*PROBLEM STATEMENT:* Write out the part of the vector cross-product problem below that starts at the words "Hint: Assume the" and stops after the words "get the answer.".

*READING PASSAGE:*
Question

If $\overrightarrow{a}$ and $\overrightarrow{b}$ are two vectors, then \[\left( 2\overrightarrow{a}+3\overrightarrow{b} \right)\times \left( 5\overrightarrow{a}+7\overrightarrow{b} \right)+\left( \overrightarrow{a}\times \overrightarrow{b} \right)\] is equal to?
(a) $0$
(b) $1$
(c) \[\overrightarrow{a}\times \overrightarrow{b}\]
(d) \[\overrightarrow{b}\times \overrightarrow{a}\]

Answer 1

Hint: Assume the given expression as E. Take the cross product \[\left( 2\overrightarrow{a}+3\overrightarrow{b} \right)\times \left( 5\overrightarrow{a}+7\overrightarrow{b} \right)\] and simplify it using the relations \[\overrightarrow{a}\times \overrightarrow{a}=0\] and \[\overrightarrow{b}\times \overrightarrow{b}=0\]. Further, use the relation \[\overrightarrow{b}\times \overrightarrow{a}=-\overrightarrow{a}\times \overrightarrow{b}\] by considering the fact that the rotation of vectors in the two cases are in opposite direction and the vector obtained by the vector product is perpendicular to both $\overrightarrow{a}$ and $\overrightarrow{b}$. Add the term \[\left( \overrightarrow{a}\times \overrightarrow{b} \right)\] present at the end to get the answer.

*SUPPLIED ENTRIES:*
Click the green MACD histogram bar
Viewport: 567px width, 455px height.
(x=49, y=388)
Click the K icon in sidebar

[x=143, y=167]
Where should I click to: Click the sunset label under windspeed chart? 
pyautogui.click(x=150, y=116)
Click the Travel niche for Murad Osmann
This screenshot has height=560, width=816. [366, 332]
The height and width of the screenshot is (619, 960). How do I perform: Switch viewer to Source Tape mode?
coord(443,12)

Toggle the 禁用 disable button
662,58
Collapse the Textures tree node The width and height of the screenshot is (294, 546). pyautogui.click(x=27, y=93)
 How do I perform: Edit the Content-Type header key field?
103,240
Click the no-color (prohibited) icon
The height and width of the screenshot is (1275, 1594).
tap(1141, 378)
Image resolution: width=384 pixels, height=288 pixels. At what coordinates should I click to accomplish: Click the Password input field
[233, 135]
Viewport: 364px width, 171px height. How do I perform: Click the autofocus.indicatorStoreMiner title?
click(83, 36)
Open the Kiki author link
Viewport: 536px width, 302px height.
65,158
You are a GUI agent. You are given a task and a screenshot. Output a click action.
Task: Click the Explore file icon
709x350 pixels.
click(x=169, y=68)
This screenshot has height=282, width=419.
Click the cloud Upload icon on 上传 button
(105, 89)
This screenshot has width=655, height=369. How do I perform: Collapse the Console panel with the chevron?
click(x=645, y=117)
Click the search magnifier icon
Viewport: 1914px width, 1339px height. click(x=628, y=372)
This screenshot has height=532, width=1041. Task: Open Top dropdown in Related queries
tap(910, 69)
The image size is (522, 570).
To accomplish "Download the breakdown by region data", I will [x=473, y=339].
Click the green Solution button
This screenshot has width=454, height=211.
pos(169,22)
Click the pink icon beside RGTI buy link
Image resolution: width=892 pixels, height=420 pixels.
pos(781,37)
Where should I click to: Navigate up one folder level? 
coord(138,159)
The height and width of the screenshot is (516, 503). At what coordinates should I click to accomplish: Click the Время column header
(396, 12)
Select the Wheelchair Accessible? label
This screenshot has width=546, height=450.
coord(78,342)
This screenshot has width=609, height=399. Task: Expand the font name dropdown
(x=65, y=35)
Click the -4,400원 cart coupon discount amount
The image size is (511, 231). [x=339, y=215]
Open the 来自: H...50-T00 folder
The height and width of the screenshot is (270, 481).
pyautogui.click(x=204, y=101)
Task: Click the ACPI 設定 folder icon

*CORRECT ANSWER:*
Hint: Assume the given expression as E. Take the cross product \[\left( 2\overrightarrow{a}+3\overrightarrow{b} \right)\times \left( 5\overrightarrow{a}+7\overrightarrow{b} \right)\] and simplify it using the relations \[\overrightarrow{a}\times \overrightarrow{a}=0\] and \[\overrightarrow{b}\times \overrightarrow{b}=0\]. Further, use the relation \[\overrightarrow{b}\times \overrightarrow{a}=-\overrightarrow{a}\times \overrightarrow{b}\] by considering the fact that the rotation of vectors in the two cases are in opposite direction and the vector obtained by the vector product is perpendicular to both $\overrightarrow{a}$ and $\overrightarrow{b}$. Add the term \[\left( \overrightarrow{a}\times \overrightarrow{b} \right)\] present at the end to get the answer.